Source document:
Writeup

Summary

We created a high-level Lua/Terra API which uses CUDA to execute Terra functions on the GPU. Our API can translate arbitrary Terra code to CUDA code and handles all device memory management and similar issues behind the scenes.

Background

Writing GPU code is time-consuming. CUDA, the best available language for GPU programming, requires a lot of work from the programmer in order to do even simple tasks. The programmer must remember to keep host memory and device memory in sync. He must calculate the number of threads and warps he needs (and the term "warp" is quite confusing if you haven't heard it before). He must calculate for himself the appropriate index at each instance of his kernel. And most importantly, he can only write GPU code in CUDA!

What is required:
Write the next part of the Lua/Terra GPU API writeup, picking up after its last sentence.

Supplied entries:
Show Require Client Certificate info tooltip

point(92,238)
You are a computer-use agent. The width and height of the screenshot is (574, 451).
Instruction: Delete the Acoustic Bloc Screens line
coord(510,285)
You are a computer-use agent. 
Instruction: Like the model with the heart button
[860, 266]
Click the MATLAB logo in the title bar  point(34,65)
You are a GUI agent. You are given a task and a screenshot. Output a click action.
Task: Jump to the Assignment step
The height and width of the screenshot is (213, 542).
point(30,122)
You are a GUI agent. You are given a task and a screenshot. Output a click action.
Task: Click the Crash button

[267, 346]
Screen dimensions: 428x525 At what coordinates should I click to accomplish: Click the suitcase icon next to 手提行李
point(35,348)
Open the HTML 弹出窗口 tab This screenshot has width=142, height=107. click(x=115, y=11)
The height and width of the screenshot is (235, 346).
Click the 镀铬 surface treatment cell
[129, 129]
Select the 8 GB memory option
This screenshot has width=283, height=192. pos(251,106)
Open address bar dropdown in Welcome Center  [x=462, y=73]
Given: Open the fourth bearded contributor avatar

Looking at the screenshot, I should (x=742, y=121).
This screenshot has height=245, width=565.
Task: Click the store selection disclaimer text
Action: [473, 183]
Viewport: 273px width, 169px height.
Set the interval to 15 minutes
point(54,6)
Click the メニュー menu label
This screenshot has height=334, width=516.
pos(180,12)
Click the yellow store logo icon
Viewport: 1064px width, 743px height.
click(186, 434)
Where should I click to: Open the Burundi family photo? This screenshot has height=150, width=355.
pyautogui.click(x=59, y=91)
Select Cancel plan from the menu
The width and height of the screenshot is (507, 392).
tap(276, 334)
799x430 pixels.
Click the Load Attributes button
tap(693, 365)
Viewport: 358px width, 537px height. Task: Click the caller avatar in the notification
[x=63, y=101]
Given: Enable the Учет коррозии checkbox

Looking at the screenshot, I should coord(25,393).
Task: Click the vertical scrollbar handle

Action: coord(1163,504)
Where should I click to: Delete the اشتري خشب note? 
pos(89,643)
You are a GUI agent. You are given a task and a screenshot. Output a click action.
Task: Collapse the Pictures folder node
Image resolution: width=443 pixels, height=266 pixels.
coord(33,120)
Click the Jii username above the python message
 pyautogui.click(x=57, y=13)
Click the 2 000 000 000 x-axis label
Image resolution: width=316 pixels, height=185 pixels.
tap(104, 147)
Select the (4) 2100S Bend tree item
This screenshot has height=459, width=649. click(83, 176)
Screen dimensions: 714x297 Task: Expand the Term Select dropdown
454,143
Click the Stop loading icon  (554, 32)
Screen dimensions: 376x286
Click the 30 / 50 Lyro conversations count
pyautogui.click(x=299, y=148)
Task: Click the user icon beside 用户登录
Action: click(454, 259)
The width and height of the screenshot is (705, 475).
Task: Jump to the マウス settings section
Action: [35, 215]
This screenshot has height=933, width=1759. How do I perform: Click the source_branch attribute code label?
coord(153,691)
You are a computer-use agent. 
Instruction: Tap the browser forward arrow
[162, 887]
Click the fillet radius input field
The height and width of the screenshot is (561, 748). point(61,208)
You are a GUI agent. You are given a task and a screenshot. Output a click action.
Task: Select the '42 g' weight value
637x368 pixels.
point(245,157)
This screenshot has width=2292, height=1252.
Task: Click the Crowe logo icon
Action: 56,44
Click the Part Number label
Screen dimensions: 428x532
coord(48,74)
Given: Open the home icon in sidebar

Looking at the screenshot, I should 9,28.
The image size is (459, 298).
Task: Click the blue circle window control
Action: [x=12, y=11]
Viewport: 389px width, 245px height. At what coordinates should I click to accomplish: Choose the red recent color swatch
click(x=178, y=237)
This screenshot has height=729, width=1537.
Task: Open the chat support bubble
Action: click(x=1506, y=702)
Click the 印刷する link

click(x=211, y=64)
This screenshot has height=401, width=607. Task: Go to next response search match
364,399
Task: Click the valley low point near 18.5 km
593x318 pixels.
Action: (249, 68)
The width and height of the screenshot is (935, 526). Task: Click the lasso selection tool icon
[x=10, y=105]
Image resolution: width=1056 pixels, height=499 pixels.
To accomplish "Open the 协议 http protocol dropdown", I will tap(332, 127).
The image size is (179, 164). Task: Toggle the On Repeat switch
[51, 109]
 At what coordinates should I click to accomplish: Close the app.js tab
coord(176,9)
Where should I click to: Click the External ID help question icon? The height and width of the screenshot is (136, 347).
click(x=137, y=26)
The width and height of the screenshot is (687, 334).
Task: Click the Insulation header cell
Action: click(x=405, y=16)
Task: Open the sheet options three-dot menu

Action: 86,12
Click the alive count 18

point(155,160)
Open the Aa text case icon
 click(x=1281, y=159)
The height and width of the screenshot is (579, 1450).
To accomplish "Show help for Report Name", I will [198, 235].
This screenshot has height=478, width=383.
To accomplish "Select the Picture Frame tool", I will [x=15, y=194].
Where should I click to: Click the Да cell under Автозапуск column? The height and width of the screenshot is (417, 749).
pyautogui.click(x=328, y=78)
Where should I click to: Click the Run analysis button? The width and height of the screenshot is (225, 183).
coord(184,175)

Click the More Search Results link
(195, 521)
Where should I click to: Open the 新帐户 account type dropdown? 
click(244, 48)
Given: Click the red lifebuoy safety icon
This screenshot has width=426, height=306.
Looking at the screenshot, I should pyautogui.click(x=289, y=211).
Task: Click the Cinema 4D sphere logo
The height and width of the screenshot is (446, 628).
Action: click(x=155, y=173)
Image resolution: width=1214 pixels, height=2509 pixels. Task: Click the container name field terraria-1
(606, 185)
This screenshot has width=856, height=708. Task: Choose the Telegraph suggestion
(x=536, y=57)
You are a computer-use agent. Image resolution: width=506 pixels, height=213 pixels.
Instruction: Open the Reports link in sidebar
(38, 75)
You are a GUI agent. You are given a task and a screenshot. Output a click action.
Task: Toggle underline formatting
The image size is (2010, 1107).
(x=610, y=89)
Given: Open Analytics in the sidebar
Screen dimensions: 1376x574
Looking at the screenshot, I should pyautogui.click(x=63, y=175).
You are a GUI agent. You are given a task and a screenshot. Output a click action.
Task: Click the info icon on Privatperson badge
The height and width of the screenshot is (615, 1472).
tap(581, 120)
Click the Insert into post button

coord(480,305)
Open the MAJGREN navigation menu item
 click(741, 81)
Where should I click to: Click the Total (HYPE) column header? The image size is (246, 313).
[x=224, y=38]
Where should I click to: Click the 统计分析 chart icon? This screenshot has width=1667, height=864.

Task answer:
Some APIs like PyCUDA and JCuda have attempted to tackle this problem. Unfortunately, they only address the last point raised above—one can use CUDA functions in the course of writing a Python program, but it is neither easy nor intuitive. In PyCUDA, for example, one must actually embed CUDA code as a string inside of the Python program. Terracuda's goal is to abstract away all these issues and let the programmer write GPU code at his convenience.

Approach

Lua is a fast, lightweight, and embeddable scripting language found in places like Wikipedia, World of Warcraft, Photoshop Lightroom, and more. Lua's simple syntax and dynamic typing also make it an ideal language for novice programmers. Terra is a language embedded in Lua which gives easier access to low-level functions (e.g. malloc).

Terra has a few key features we used: it JIT-compiles to LLVM, it interoperates with Lua, and its types are treated as values in Lua. This combined with the recent release of NVIDIA's NVPTX LLVM backend means that we can easily translate between Terra code and CUDA code. Its interoperation means that any Lua value can be used in Terra code, and its type system means that Lua can generate dynamic types on the fly.

Before we delve into the specifics of the API, let's look at a sample implementation of the SAXPY routine in regular Lua and using Terracuda.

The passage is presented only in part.